What you have to do -
Could you rewrite the entries from the line containing "Given: Click the Search button" through the line containing "Looking at the screenshot, I should (x=245, y=231).", replacing "Search" with "Filter" and leaving everything else unchanged?
Begin Information given
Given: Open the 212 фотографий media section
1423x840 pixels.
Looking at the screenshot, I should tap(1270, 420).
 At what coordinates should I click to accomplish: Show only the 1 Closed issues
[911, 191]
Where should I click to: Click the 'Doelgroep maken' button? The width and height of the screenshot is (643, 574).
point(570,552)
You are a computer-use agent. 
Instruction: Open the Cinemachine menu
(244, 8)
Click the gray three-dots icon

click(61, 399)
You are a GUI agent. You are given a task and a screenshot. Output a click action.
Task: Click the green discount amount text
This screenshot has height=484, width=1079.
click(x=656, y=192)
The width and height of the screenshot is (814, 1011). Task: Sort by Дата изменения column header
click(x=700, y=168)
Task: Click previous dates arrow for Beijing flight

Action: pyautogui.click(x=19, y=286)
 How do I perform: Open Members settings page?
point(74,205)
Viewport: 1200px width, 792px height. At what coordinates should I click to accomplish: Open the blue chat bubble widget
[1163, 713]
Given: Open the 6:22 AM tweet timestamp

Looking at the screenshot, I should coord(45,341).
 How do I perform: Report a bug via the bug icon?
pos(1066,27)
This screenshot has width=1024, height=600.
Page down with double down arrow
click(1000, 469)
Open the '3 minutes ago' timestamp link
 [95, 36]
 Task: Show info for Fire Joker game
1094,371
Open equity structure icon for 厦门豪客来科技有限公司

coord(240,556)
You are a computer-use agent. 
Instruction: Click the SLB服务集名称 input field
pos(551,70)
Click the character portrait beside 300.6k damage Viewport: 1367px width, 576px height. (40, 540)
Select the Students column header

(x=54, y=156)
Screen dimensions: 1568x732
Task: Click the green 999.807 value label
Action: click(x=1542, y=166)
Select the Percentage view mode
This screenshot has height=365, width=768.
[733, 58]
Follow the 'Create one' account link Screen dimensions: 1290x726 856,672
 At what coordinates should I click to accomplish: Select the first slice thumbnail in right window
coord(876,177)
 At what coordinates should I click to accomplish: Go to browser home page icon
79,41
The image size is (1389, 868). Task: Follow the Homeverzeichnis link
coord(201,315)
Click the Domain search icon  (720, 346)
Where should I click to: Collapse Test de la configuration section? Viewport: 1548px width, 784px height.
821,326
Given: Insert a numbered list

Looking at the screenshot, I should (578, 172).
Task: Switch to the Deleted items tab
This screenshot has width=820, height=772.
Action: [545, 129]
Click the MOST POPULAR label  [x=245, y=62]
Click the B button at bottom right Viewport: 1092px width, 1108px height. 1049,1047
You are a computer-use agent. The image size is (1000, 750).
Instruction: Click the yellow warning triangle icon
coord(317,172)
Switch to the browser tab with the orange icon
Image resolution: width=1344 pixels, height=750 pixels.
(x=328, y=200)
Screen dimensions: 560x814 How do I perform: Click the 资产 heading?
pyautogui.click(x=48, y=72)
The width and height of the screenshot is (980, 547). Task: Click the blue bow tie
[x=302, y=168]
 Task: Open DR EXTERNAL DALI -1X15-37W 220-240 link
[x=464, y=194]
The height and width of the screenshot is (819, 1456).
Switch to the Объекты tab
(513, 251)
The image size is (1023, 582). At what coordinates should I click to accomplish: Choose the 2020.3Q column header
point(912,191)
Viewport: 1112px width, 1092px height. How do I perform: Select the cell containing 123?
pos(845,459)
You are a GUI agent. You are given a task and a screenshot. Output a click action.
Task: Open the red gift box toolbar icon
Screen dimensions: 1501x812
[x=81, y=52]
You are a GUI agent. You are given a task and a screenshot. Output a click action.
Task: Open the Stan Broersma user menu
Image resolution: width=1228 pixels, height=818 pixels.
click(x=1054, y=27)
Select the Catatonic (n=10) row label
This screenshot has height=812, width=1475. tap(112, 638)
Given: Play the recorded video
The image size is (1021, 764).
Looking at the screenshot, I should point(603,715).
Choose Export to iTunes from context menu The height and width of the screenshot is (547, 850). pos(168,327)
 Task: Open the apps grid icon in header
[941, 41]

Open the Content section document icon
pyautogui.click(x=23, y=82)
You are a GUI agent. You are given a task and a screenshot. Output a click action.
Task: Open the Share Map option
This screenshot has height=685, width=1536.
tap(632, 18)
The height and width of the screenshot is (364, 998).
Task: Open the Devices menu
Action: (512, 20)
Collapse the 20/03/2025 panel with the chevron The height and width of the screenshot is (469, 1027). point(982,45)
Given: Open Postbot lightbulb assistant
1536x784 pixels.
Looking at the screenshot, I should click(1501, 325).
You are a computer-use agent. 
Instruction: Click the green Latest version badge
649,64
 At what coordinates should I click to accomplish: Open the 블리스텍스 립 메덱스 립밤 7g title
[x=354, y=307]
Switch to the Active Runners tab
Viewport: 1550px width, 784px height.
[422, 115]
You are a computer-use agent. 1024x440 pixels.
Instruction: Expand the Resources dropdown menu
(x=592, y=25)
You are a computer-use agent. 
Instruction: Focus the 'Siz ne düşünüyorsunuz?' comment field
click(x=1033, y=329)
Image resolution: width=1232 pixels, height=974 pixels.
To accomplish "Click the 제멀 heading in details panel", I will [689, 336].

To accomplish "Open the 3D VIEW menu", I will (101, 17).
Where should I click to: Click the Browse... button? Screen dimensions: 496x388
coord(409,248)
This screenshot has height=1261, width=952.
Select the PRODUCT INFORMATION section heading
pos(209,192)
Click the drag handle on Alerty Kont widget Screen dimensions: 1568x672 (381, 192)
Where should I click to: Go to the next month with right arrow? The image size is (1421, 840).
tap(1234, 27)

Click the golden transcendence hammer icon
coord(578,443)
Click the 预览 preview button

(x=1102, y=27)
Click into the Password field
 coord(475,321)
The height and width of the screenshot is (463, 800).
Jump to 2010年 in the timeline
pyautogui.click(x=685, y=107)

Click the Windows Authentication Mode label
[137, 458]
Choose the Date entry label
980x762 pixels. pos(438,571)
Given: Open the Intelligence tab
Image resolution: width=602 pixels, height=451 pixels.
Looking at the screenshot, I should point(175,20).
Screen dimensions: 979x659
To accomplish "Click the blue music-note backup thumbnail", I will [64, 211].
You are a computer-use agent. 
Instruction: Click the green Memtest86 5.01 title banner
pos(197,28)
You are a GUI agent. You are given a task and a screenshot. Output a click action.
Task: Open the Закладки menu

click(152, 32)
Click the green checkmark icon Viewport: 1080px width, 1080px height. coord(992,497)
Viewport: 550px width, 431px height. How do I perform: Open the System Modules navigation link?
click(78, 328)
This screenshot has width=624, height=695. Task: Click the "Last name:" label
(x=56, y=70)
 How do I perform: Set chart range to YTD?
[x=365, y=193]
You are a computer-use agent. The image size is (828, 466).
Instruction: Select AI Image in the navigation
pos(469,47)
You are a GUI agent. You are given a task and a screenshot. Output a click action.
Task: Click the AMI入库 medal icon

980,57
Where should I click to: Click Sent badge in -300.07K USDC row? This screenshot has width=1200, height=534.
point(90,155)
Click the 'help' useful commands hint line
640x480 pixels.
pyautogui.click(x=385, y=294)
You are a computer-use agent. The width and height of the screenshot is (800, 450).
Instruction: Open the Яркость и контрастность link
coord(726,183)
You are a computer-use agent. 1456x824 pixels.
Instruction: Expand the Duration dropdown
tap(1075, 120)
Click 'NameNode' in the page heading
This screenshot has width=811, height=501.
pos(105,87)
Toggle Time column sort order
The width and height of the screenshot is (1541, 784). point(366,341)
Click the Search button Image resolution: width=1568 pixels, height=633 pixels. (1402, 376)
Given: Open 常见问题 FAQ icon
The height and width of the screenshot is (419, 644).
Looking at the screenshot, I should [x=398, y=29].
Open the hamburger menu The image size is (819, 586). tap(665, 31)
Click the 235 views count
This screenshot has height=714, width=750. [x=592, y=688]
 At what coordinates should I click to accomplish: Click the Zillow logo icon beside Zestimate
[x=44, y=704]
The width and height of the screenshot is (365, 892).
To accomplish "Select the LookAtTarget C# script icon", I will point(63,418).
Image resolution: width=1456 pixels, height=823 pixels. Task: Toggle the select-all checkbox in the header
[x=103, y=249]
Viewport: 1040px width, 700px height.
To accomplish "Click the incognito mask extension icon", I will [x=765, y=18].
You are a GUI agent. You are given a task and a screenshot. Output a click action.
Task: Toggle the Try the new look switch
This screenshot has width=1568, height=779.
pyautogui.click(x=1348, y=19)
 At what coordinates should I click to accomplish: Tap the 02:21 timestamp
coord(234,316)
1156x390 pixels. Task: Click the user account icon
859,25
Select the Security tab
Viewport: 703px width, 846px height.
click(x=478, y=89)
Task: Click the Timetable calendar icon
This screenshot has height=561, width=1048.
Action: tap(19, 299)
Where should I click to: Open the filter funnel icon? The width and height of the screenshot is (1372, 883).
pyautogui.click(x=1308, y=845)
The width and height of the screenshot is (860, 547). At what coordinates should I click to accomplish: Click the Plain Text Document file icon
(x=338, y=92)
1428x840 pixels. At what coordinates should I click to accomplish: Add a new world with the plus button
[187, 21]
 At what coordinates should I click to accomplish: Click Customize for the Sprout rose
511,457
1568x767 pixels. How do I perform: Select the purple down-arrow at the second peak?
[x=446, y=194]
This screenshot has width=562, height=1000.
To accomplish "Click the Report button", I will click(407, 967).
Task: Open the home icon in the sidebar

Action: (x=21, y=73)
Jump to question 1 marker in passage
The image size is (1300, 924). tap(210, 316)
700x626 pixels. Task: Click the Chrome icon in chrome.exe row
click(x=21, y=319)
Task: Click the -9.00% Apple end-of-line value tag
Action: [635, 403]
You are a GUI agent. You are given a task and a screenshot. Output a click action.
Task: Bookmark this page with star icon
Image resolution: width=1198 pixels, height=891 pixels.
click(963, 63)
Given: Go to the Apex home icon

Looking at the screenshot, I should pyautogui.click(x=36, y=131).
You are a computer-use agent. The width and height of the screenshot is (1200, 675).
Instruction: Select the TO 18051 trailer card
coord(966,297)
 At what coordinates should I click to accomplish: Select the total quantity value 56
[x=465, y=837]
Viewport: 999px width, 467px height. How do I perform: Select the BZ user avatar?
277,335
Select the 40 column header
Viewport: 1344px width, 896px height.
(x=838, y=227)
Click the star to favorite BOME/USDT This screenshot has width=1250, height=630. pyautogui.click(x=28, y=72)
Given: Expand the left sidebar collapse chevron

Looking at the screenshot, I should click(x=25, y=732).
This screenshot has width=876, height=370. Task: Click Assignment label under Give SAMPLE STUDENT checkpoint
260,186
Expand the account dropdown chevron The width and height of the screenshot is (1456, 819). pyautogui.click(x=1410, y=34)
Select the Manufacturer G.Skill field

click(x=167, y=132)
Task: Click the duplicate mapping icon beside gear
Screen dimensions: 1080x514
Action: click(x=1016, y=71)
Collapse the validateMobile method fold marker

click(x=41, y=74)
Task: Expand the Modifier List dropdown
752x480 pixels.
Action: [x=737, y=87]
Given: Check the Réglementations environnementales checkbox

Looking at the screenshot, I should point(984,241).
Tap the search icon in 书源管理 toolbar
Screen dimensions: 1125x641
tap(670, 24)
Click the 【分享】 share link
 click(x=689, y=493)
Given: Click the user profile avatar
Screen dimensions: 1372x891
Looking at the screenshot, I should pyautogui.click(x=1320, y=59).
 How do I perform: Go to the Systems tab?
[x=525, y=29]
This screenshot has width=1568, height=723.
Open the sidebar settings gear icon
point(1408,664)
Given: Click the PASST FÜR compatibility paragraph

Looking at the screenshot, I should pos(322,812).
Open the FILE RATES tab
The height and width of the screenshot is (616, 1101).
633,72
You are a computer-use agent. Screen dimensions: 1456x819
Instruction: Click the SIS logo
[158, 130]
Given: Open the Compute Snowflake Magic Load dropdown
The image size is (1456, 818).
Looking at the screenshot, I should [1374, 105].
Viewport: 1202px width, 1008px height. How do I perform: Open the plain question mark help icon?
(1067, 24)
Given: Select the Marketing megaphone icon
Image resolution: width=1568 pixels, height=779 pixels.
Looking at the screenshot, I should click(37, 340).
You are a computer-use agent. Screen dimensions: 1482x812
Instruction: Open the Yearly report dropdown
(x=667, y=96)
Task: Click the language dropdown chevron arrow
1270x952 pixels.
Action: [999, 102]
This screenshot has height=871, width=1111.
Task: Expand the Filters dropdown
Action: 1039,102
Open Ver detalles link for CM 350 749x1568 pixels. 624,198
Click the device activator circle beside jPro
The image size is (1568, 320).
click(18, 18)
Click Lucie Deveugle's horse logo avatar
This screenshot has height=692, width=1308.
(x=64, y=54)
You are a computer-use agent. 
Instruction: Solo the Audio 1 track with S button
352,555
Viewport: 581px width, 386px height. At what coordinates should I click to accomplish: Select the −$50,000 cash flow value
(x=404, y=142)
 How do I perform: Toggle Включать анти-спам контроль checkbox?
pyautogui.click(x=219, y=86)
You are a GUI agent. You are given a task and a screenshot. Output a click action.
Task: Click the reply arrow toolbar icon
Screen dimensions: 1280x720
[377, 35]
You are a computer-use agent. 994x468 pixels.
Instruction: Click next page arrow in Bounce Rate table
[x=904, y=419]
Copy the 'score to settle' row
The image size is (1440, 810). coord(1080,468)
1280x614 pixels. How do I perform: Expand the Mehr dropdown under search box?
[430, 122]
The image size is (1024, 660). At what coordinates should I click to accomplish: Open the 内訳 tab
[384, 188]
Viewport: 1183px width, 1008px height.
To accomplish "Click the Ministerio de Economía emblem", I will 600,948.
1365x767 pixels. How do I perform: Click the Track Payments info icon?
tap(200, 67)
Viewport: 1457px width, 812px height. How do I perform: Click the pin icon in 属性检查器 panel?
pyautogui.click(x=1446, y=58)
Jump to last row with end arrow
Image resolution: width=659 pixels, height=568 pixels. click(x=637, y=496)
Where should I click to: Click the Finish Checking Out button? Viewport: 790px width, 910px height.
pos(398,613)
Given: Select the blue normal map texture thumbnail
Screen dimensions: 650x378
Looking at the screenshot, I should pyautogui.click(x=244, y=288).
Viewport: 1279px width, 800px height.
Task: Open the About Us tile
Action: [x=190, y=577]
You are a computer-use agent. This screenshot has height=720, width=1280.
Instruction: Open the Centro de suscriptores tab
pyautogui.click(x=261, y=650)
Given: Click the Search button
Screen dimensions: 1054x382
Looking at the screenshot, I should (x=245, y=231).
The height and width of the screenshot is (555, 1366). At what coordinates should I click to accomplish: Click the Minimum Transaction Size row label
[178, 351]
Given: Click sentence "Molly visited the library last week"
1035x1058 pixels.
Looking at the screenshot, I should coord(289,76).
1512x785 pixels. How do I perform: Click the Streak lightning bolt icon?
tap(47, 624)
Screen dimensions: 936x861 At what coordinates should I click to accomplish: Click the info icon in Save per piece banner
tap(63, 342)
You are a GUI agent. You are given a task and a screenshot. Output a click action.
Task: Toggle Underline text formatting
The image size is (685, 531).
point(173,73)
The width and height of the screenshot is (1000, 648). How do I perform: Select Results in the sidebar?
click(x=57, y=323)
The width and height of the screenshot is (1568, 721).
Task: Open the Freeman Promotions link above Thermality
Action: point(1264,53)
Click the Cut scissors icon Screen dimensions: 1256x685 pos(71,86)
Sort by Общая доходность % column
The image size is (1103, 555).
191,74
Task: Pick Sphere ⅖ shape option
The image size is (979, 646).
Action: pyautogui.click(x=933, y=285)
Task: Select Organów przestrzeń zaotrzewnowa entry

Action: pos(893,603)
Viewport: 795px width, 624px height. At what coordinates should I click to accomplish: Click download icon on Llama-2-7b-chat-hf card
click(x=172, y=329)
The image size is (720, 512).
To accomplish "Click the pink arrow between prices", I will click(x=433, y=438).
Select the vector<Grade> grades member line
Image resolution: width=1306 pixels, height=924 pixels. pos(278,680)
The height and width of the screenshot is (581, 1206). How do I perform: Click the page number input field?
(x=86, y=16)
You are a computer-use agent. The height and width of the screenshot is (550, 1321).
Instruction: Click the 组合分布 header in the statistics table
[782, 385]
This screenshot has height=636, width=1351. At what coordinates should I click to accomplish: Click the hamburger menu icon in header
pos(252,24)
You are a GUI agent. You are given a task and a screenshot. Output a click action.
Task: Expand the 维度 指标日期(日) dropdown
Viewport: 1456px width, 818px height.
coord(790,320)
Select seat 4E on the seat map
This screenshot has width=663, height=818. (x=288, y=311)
End Information given
Answer for the task -
Given: Click the Filter button
Screen dimensions: 1054x382
Looking at the screenshot, I should (x=245, y=231).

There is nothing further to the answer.